Law introduced in US to revoke citizenship of terror suspects

Law introduced in US to revoke citizenship of terror suspects

Law introduced in US to revoke citizenship of terror suspects

The bipartisan legislation - Terrorism Expatriation Act -- would also allow the State Department to revoke the citizenship of people who provide support to terrorist groups like Al-Qaeda.

"Under the terrorist expatriation act, the State Department would be able to revoke the citizenship of an American who affiliates with a foreign terrorist organisation or who fights against our country," Senator Joe Lieberman told a press conference at the Capitol Hill on Thursday.

Foreign terrorist organisations are also designated according to statute by the US State Department.

The legislation is being introduced in the context of the arrest of Faisal Shahzad, Pakistani-American, who has been charged of terrorist activities and plotting to explode a bomb at the Times Square last Saturday.

Identical bills were introduced in both the House of Representatives and the Senate.
However, Lieberman said the legislation, when finally becomes a law, could not be applicable to Shahzad.

"This proposal if adopted cannot apply to Faisal Shahzad because that would be the retroactive application of a law, which would not be appropriate or constitutional," he said.

Chairman of the Homeland Security Committee Lieberman said Shahzad is just the latest in a growing and accelerating line of cases where American citizens have supported or fought for al-Qaeda or affiliated terrorist organisations against the United States.

"The facts are now clear. Over the past several years, the threat from Islamist terrorist organisations like Al-Qaeda has changed. On 9/11, 19 terrorist who were trained abroad were sent here to carry out their attacks on America.

Now, with increasing frequency, American citizens like Nidal Hasan, the Fort Hood -- the alleged Fort Hood killer of 13, Abdulhakim Mohammad, who killed a US Army recruiter in Little Rock last June, and Faisal Shahzad, the accused Times Square terrorist, are inspired or recruited by violent," he noted.

Once the law is passed, if an American citizen travelled to Somalia to train and fight for the terrorist group al-Shabab, the State Department will have the authority to begin proceedings to revoke their citizenship so that they cannot return here on their passports to carry out an attack against Americans, Liberman said.

"If in some way they do and are then captured, they will not enjoy the rights and privileges of American citizenship in the legal proceedings against them. That, I think, will make America safer," Lieberman said.

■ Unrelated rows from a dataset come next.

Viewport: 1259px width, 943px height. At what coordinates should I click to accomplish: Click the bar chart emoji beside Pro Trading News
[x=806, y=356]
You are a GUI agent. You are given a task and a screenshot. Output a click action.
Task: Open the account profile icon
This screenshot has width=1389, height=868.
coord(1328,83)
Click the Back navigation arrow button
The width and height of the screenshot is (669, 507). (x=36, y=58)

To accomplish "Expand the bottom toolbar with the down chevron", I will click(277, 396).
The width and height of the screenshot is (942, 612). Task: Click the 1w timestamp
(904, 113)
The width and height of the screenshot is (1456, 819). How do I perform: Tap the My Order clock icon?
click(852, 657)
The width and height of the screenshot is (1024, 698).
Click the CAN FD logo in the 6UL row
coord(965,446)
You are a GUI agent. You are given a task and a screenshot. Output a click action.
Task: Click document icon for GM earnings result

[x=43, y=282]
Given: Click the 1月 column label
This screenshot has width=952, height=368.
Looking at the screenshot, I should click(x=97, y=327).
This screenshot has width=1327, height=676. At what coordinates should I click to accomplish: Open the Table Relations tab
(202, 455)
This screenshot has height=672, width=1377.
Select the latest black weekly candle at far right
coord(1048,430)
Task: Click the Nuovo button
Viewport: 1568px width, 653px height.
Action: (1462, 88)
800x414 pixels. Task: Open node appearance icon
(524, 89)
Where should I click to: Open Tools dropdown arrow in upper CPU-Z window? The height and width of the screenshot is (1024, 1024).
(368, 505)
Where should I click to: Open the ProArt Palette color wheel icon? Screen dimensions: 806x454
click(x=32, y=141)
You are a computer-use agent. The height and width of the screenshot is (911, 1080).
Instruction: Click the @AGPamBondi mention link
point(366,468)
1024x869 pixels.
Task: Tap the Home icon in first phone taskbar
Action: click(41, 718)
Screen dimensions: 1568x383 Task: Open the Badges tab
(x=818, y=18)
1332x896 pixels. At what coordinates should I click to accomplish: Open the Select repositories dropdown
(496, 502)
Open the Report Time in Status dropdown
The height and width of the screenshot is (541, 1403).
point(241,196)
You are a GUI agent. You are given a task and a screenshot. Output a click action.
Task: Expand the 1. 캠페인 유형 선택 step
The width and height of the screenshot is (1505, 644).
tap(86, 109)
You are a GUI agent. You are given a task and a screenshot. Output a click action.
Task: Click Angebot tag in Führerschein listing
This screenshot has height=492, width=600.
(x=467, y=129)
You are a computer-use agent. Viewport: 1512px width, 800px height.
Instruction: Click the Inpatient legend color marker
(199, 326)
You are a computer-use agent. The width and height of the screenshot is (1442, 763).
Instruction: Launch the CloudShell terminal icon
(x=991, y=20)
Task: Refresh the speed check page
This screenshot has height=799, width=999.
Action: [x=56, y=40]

"The law would also make it easier to pursue and prosecute individuals like Adam Gadahn, the aforementioned al Qaeda-American spokesman, by military commission. Gadahn famously destroyed his US passport in a jihadist recruiting video in what was obviously an indication that he wanted to renounce his citizenship.
This bill only updates an existing statute that has been on the books for 70 years to account for the terrorist enemy that the US is fighting today.

Senator Scott Brown said al Qaeda and foreign terrorist organizations have a long-standing strategy to recruit US citizens, and to train them in a foreign country, and then send them back to kill Americans and anyone visiting our country.